While we confirmed that conferencing is as prevalent on Main Street as it is on Wall Street—and has the potential to alleviate a number of small business owners’ daily obstacles—certain owners manage to reap more benefits of the technology than others. Here are our findings:
Millennial Small Business Owners Reap More Benefits from Conferencing Tools
70 percent of small business owners claim to use audio and/or video conferencing technology, debunking the myth that conferencing is a big business-only club.
Breaking down respondents by age, younger small business owners (between 18 and 29 years old) are significantly more likely to use conferencing technology. 72 percent of this age group has adopted conferencing and collaboration tools, compared to 53% of owners between 45 and 60.
Turns out, this adoption gap has a notable trickle-down effect. Older small business owners are six times more likely to work 50+ hour weeks than their younger counterparts (24% v. 4%).
The productivity differences don’t stop there. Younger small business owners also:
- Travel less. 28 percent of younger small business owners travel more than 10 hours per month for business, compared to 44% of older owners.
- Spend less. 21 percent of 18-29 year old business owners spend more than $100 per month on professional travel, versus 40% of their elders.
Of any age group, young small business owners are most likely to take calls outside of work hours—but this isn’t necessarily a negative.
Technology offers this growing crop of young business owners more flexibility in how and when they work; they’re not shackled to a 9-to-5 standard. 97 percent of 18-29 year old small business owners still work full-time, between 35 and 50 hours per week, while enjoying a healthy work-life balance. Younger respondents are nearly twice as likely to feel that they have an optimal work-life balance than 45-60 year olds (56% v. 30%).
Most Owners Aren’t Maximizing Their Conferencing Investments
Although the majority of small business owners use conferencing tools, our findings hint that they may not be using them to the fullest potential.
For starters, 39% of small business owners spend more than 10 hours and $100 per month on business travel. The time and expense of regularly shuttling around to meetings and events adds up fast—it’s unsurprising that so few owners (32%) enjoy a healthy work-life balance.
On the flip side, small business owners believe that conferencing technology would combat some of these challenges. Thirty percent of owners feel that conferencing technology would let them get more done during the day, and 36% believe it would allow them to work from home more.
There’s clearly a disconnect. Given the vast amount of small business conferencing users, it’s surprising how many continue to spend valuable time and money unproductively.
Female Small Business Owners More Likely to Use Conferencing
The survey findings also revealed nuances between male and female small business owners.

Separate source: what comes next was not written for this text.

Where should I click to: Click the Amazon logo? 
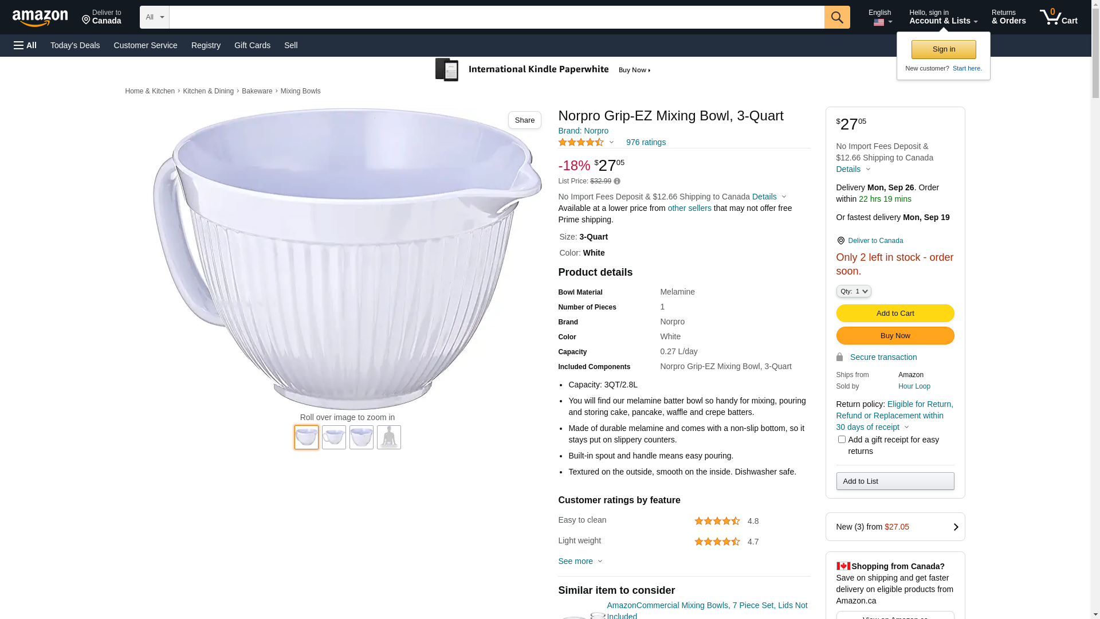pyautogui.click(x=40, y=18)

Female owners are more likely to use conferencing technology compared to male owners (68% v. 60%). Neither gender overwhelmingly feels that they’ve achieved an optimal work-life balance, but male business owners are slightly more content with their situation (40% v. 37%). Male owners are also more likely to feel that conferencing technology would improve their work-life balance (19% v. 13%).

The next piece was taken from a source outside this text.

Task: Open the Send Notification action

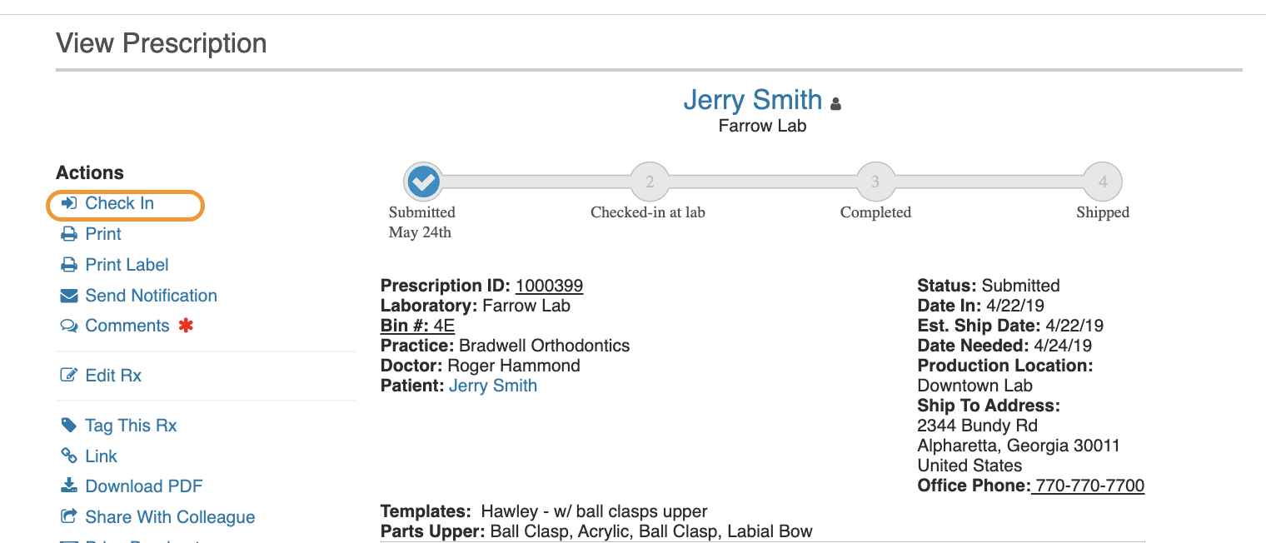Action: coord(151,296)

These variations suggest that male owners may be slightly more reluctant to stray from traditional business notions (e.g., closing a deal with a handshake, developing face-to-face rapport), and less likely to prioritize their work-life balance than female owners.
What Would Small Business Owners Do with More Free Time?
Digging further into the state of small business owners’ work-life balance, we wanted to know how respondents would spend hypothetical free time. Most small business owners are quick to devote spare hours to family (68%), friends (62%) and hobbies (62%). Comparing answers across demographics, however, revealed some more interesting nuances.
Young Small Business Owners More Content to Fill Free Time by “Doing Nothing”
Small business owners between 18 and 29 are more than twice as likely to spend free time “doing nothing” compared to 45-60 year old owners (55% v. 24%). This is understandable considering that younger owners may not have the same familial responsibilities as older owners; on the other hand, there could be a touch of truth to the Lazy Millennial stereotype.
Small Business Owners with Kids Twice as Likely to Spend Free Time at Golf Course
Whether or not business owners have children also impacts their free time plans. Respondents with children are almost twice as likely to fill up free time on the golf course (19% v. 10%). Non-parent business owners are almost three times more likely to spend free time dating (11% v. 4%), and more than twice as likely to start planning another business venture (13% v. 6%).
Male and female small business owners offered divergent, somewhat unexpected, definitions of well-spent free time. For example:
- Male respondents are more likely to spend free time with family (78% v. 61%)
- Female respondents are almost twice as likely to spend time cleaning (57% v. 30%)
- Female respondents are more likely to spend time cooking (53% v. 22%)
- Female respondents are more likely to start another business (11% v. 7%)
Ultimately, we confirmed that small businesses aren’t new to the conferencing technology game. Still, plenty of owners are behind the learning curve in terms of using these tools to run more agile companies and improve their personal work-life balance.
But younger generations of owners are forging a new path, using technology to lift the limitations on when and where work happens. For these incoming business leaders, “going to work” is not defined by a place, but rather a mindset. By setting this new precedent now, small business owners will likely enjoy even more freedom and flexibility in the future.